Poeira de pinho. Fezes de rato. E, por baixo disso, algo para o qual ele não estava preparado.
Ele pousou a bolsa no balcão da cozinha e ficou parado com as mãos apoiadas no laminado. A chaleira estava onde ela a deixara, no bico de trás do fogão, o cabo virado para as duas horas, posição que não fazia o menor sentido ergonômico, mas que ela insistia ser a correta. Uma aranha tinha feito uma teia entre o bico e o azulejo, e depois morrido nela. Ele não moveu a chaleira.
O silêncio era específico. Não era um cômodo vazio. Era um cômodo que tinha sido esvaziado. Nenhum arrastar de pés de meia sobre o assoalho. Nenhum zumbido baixo que ela nunca soubera que fazia.

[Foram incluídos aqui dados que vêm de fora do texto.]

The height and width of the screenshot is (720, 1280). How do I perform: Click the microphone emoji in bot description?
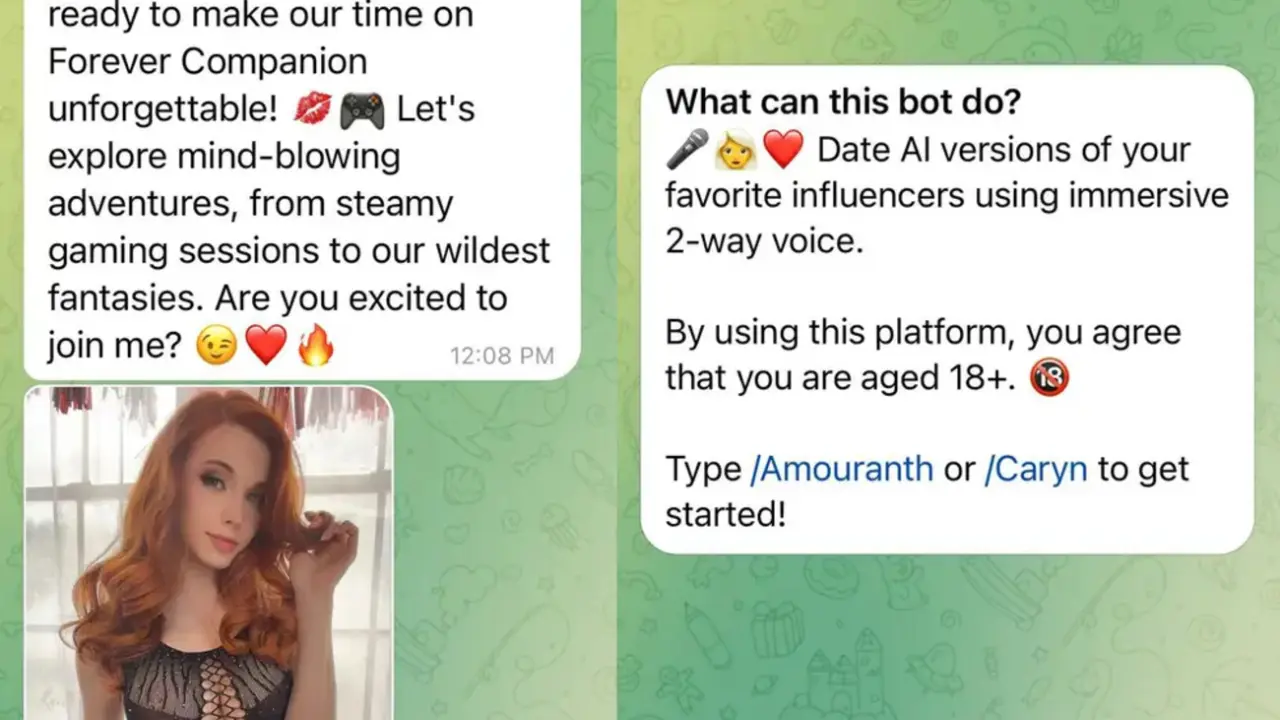(687, 149)
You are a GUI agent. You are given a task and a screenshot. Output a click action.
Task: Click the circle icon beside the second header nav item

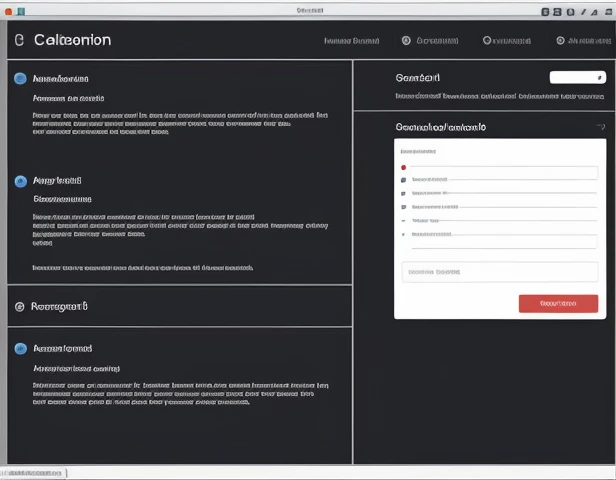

A terceira tábua do chão a partir do banheiro não rangia porque ninguém pisava nela, e ninguém pisava nela havia doze meses e quatro dias e algumas horas que ele poderia ter calculado se quisesse, e não quis, porque aquele número seria mais uma coisa a carregar, e ele já carregava o suficiente.
Cinco molduras na lareira. Mais três na mesa de canto. Uma no parapeito da janela da cozinha, apoiada contra uma suculenta morta que ela comprara num posto de gasolina em abril, dois anos atrás. Cada fotografia mostrava Sarah num ângulo levemente diferente, sob uma luz levemente diferente, usando uma versão levemente diferente do sorriso que ela distribuía de graça. Ela sorria do jeito que outras pessoas respiravam.
Ele pegou a do parapeito da janela. Nela ela estava no meio de uma gargalhada, boca aberta, olhos apertados, uma das mãos borrada porque ela estava tentando tirar a câmera dele. Ele não conseguia lembrar do que ela estava rindo. Ficou ali um bom tempo tentando. Tinha sido algo que ele dissera, algo bobo e casual, e tinha se perdido. Ele guardara a fotografia e perdera o momento, e a injustiça disso parecia cirúrgica. Precisa. Como se algo tivesse entrado em seu crânio, extirpado um punhado de células e deixado o resto intacto.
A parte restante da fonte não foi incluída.